Pixel coordinate grounding data
-*-*-
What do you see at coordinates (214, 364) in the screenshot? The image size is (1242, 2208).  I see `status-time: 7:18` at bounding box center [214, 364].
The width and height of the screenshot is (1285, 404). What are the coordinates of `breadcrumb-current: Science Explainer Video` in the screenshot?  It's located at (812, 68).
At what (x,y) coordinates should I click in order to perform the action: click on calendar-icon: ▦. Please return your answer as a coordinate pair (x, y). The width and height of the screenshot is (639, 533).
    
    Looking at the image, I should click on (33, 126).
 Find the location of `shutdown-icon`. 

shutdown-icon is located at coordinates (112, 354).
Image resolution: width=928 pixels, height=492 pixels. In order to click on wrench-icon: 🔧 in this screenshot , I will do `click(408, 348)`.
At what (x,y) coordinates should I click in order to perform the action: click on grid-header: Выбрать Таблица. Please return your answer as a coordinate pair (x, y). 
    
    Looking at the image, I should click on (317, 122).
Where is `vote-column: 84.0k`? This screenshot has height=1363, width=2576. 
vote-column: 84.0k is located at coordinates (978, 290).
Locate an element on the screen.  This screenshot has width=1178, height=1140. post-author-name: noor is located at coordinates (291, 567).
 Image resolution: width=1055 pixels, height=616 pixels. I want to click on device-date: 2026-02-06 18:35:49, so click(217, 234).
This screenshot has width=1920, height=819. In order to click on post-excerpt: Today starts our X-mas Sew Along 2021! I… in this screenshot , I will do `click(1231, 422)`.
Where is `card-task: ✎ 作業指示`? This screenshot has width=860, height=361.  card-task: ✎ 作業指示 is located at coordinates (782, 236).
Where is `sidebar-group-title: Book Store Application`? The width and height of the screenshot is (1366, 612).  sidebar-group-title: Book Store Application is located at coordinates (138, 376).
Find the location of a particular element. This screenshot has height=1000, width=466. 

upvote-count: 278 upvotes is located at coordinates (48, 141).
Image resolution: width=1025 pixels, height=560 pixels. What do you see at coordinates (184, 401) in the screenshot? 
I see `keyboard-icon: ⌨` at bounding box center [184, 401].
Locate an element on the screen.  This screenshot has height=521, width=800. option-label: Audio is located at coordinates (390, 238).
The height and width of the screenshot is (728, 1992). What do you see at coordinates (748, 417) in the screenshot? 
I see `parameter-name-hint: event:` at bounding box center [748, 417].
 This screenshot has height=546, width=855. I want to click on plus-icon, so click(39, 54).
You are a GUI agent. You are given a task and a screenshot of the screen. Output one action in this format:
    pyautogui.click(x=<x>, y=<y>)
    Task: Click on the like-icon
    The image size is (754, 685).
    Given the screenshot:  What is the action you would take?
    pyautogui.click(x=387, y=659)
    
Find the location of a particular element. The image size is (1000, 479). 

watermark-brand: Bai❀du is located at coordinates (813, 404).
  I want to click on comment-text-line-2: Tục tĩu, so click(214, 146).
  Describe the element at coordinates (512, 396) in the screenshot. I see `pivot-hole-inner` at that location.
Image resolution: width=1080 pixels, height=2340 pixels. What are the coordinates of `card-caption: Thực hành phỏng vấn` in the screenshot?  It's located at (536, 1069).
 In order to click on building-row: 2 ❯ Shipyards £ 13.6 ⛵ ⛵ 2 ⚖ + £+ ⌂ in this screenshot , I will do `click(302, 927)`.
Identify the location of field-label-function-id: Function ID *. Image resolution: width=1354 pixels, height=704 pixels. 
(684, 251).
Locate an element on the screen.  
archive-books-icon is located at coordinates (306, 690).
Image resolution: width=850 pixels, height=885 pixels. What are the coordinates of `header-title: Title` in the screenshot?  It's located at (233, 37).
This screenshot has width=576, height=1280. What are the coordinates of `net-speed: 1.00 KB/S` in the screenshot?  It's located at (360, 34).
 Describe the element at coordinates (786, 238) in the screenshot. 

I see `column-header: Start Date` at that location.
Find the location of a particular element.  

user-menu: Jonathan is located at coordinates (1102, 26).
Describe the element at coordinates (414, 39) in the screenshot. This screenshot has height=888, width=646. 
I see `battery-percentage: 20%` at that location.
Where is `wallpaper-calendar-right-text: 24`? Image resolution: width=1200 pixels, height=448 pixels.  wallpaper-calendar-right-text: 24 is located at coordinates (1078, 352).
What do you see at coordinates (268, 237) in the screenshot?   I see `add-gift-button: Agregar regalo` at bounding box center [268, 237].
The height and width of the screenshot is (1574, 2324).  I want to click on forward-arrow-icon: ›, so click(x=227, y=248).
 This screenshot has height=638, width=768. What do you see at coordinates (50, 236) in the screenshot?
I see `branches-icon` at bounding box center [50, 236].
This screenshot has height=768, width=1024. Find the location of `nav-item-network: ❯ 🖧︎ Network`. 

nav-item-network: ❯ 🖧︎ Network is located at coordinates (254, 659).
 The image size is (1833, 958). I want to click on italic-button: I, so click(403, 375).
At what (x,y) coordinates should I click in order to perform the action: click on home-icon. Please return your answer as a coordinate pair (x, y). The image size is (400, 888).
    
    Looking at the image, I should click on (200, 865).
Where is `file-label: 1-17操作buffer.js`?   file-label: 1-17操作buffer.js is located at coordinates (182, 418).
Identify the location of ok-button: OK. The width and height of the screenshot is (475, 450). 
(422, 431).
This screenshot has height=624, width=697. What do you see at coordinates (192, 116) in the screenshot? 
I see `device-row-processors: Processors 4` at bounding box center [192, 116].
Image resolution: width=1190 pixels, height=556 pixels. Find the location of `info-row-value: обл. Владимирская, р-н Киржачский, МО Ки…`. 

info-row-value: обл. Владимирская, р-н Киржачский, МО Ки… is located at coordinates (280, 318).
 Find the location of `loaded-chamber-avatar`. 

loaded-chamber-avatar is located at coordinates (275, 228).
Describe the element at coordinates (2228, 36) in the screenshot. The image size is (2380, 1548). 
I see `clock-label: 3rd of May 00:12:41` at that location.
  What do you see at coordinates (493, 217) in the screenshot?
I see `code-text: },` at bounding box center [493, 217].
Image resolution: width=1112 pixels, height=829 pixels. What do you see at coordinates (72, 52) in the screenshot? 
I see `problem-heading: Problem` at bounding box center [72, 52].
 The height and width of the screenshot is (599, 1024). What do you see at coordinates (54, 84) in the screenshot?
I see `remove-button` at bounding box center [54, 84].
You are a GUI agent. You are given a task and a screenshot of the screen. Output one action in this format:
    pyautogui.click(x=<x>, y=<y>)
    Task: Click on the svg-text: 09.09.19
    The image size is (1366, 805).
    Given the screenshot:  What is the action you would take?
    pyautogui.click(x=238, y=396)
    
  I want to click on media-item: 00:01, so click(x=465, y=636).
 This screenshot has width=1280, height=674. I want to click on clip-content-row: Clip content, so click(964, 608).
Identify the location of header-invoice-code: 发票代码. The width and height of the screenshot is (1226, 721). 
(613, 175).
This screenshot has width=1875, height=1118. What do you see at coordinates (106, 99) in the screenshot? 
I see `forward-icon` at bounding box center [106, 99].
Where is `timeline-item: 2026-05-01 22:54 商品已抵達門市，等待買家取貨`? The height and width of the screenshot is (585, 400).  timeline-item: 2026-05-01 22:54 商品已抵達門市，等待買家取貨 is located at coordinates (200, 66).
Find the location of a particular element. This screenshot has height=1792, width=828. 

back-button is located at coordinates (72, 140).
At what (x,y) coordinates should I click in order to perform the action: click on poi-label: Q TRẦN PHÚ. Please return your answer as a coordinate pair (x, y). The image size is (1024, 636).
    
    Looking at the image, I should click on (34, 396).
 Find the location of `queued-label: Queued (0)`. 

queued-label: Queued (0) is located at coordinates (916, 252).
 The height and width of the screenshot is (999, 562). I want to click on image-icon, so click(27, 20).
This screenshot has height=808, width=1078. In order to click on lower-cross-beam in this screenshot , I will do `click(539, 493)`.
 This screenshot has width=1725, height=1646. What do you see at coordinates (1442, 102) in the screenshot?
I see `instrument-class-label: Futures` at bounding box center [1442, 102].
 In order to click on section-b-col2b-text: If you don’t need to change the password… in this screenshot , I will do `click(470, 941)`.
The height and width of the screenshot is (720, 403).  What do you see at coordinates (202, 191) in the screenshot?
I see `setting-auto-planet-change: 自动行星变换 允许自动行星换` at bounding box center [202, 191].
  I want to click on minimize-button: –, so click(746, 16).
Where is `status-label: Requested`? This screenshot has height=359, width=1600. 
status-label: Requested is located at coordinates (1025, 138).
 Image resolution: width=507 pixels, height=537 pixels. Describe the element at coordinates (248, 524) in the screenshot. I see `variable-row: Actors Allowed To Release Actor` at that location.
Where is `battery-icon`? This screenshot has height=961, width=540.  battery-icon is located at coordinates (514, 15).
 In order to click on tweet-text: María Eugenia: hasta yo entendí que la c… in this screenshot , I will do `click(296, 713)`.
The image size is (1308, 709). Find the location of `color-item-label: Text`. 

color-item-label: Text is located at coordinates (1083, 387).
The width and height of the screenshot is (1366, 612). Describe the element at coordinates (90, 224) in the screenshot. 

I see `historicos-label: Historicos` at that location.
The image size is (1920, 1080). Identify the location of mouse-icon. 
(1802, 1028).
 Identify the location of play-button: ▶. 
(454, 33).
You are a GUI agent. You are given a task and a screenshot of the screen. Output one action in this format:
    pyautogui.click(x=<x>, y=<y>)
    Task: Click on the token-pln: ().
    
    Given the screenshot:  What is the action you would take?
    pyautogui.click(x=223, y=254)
-*-*-
Render the records between the line holding "This screenshot has width=1875, height=1118." and the line holding "I want to click on minimize-button: –, so", inclusive, as a Markdown table with the columns Row and Line, skipping blank lines.

| Row | Line |
|---|---|
| 1 | This screenshot has width=1875, height=1118. What do you see at coordinates (106, 99) in the screenshot?  |
| 2 | I see `forward-icon` at bounding box center [106, 99]. |
| 3 | Where is `timeline-item: 2026-05-01 22:54 商品已抵達門市，等待買家取貨`? The height and width of the screenshot is (585, 400).  timeline-item: 2026-05-01 22:54 商品已抵達門市，等待買家取貨 is located at coordinates (200, 66). |
| 4 | Find the location of a particular element. This screenshot has height=1792, width=828.  |
| 5 | back-button is located at coordinates (72, 140). |
| 6 | At what (x,y) coordinates should I click in order to perform the action: click on poi-label: Q TRẦN PHÚ. Please return your answer as a coordinate pair (x, y). The image size is (1024, 636). |
| 7 |     Looking at the image, I should click on (34, 396). |
| 8 |  Find the location of `queued-label: Queued (0)`.  |
| 9 | queued-label: Queued (0) is located at coordinates (916, 252). |
| 10 |  The height and width of the screenshot is (999, 562). I want to click on image-icon, so click(27, 20). |
| 11 | This screenshot has height=808, width=1078. In order to click on lower-cross-beam in this screenshot , I will do `click(539, 493)`. |
| 12 |  This screenshot has width=1725, height=1646. What do you see at coordinates (1442, 102) in the screenshot? |
| 13 | I see `instrument-class-label: Futures` at bounding box center [1442, 102]. |
| 14 |  In order to click on section-b-col2b-text: If you don’t need to change the password… in this screenshot , I will do `click(470, 941)`. |
| 15 | The height and width of the screenshot is (720, 403).  What do you see at coordinates (202, 191) in the screenshot? |
| 16 | I see `setting-auto-planet-change: 自动行星变换 允许自动行星换` at bounding box center [202, 191]. |
| 17 |   I want to click on minimize-button: –, so click(746, 16). |